PAGE EXCERPT ::
····················
Tuesday, February 25, 2014
Pilot Reviews: About a Boy & Growing Up Fisher
About a Boy (Tuesdays at 9:00 on NBC)
There's not really much to say about the latest adaptation of Nick Hornby's novel, which was previously an Oscar-nominated film in 2002 starring Hugh Grant. It's cute and charming and heartwarming, and the pilot is all-around well-done. It's funny (but not gut-busting) and likeable, even if it too often relies on stock types and clashing opposites.
Will (David Walton, who just can't catch a break with a successful series) is a thirtysomething manchild. He once was a popular songwriter, but since his band broke up he's resorted to picking up women in self-help groups by lying about having a dying son. Fiona (Minnie Driver) moves in next door with her eleven year-old boy, Marcus (Benjamin Stockham, 1600 Penn), and she's a bit too tightly wound for Will's free-living ways. She chastises him for grilling meat when the wind blows toward her house (she and her son are vegans, though not by choice for the latter) and asks him to turn down his music during her meditation periods. But Will develops a soft spot for Marcus when he saves him from a group of bullies, realizing that there's more to the awkward new neighbors.
The relationship between Will and Marcus is terribly precious. It's all a little sudden; Will seems to go from making fun of Marcus's sweater in one scene to welcoming him with open arms in the next, but it's forgivable considering the chemistry between Walton and Stockham. Walton is really such a talented comedic actor, perfect for the womanizing man-boy he seems to always play in short-lived NBC shows (Perfect Couples, Bent), and he has a great repartee with his weird-but-in-a-cute-way, younger screen partner. The only one lost a bit is Driver (in her first comedic role on television since Will & Grace ten years ago), whose Fiona is mostly just a mix of uptight lifestyle stereotypes: a guitar-toting vegan who meditates all the time and is her son's best friend. Still, she's quirky and sympathetic in her few scenes, and the show thankfully doesn't come to a grinding halt when it meanders away from the Will-Marcus scenes. Those are definitely the show's strongest aspect, but the rest of it is pretty solid as well.
····················
STORED DATA ::

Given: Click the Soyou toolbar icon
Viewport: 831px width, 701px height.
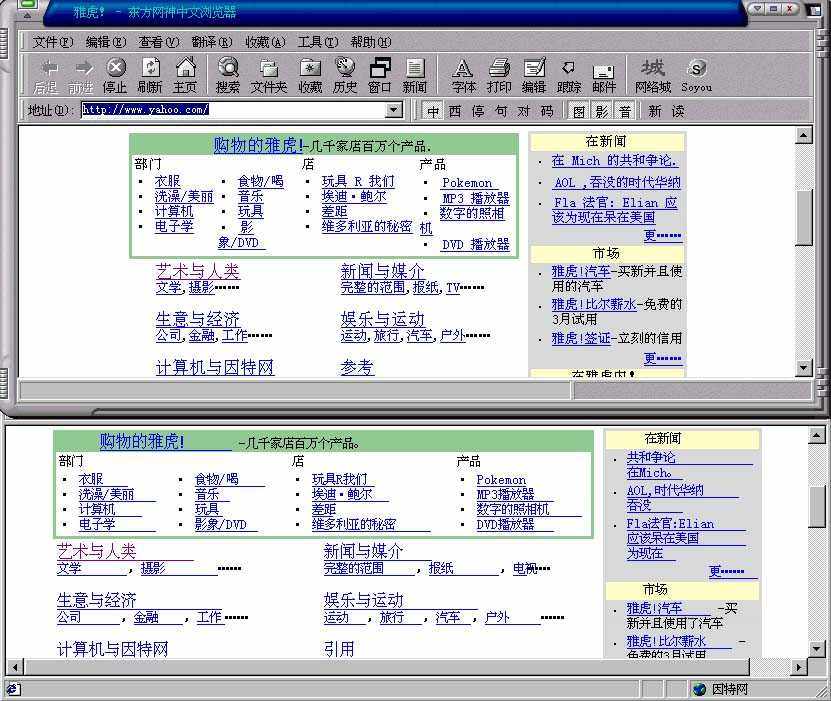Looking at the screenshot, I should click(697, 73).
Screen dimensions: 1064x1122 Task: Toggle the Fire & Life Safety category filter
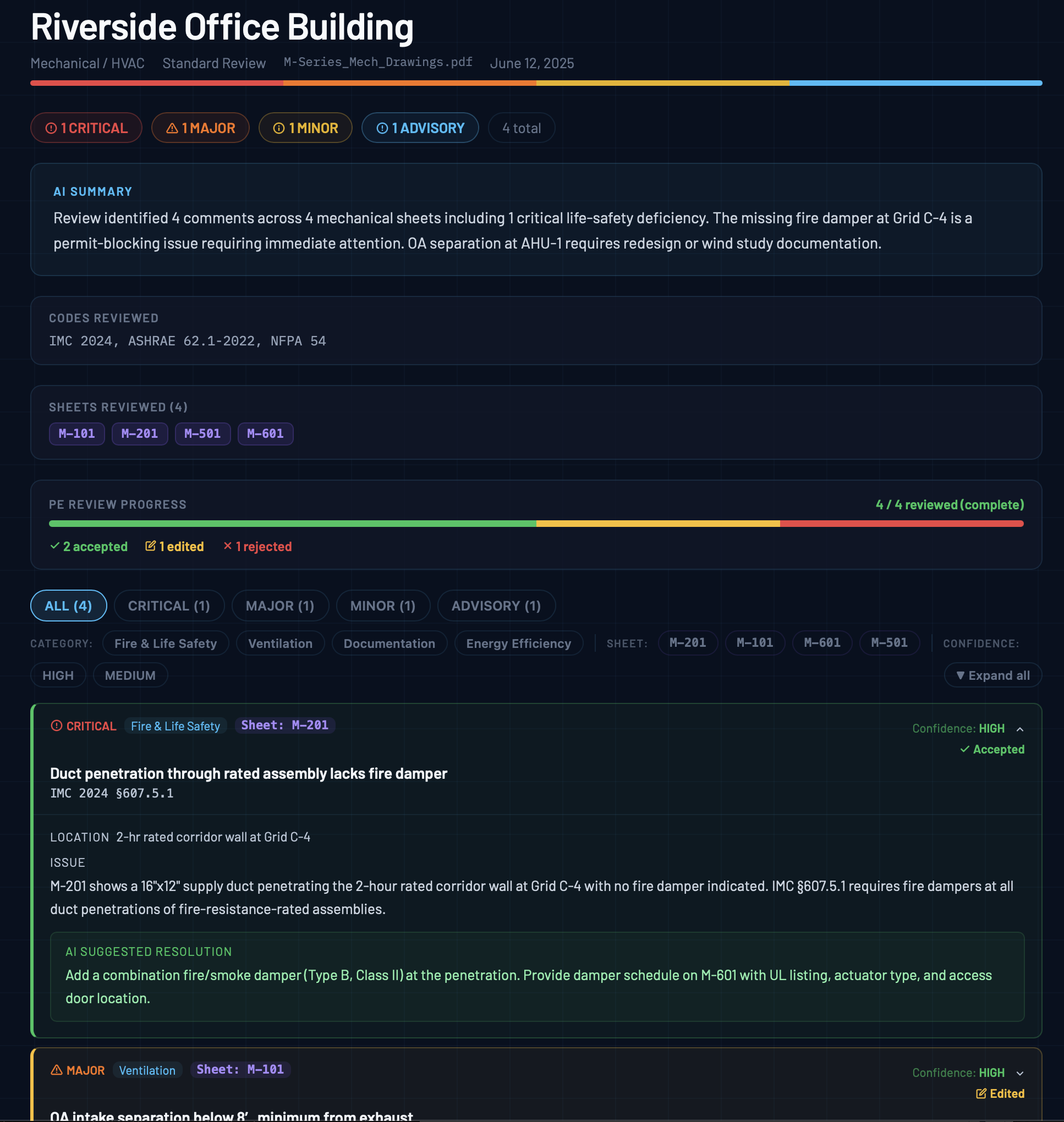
····················
GIVEN PROBLEM :: Above the data is a review of the About a Boy pilot. Continue that review from its last sentence.

OUTPUT FOR THIS TASK ::
The script by Jason Katims (Emmy winner for Friday Night Lights) is light and cute, with more in common with romantic comedy films than with sitcoms (much like how his other NBC series started out, Parenthood). Combined with Jon Favreau's easy direction of the pilot, About a Boy has a gentle breeziness about it, a feeling of familiarity and comfort. It's an easy show to watch and an easy show to like.
Growing Up Fisher (Tuesdays at 9:30 on NBC)
Less successful and enjoyable is Growing Up Fisher, yet another "modern family" comedy without much setting it apart. Mel (the always likeable J.K. Simmons) is blind, a fact that he is just now admitting to people outside his immediate family. He's never let his affliction get in the way of doing what he wants, and this does not go unnoticed by son Henry (Eli Baker), who takes it upon himself to be his dad's new right-hand man. Mel's ex-wife Joyce (Jenna Elfman) can't deal with how much things change, so to cope she continually tries to bond with teen daughter Katie (Ava Deluca-Verley). Nothing about the story sets the world on fire, but that doesn't always mean anything. Flat concepts can be saved by stellar writing, direction, performances, and humor.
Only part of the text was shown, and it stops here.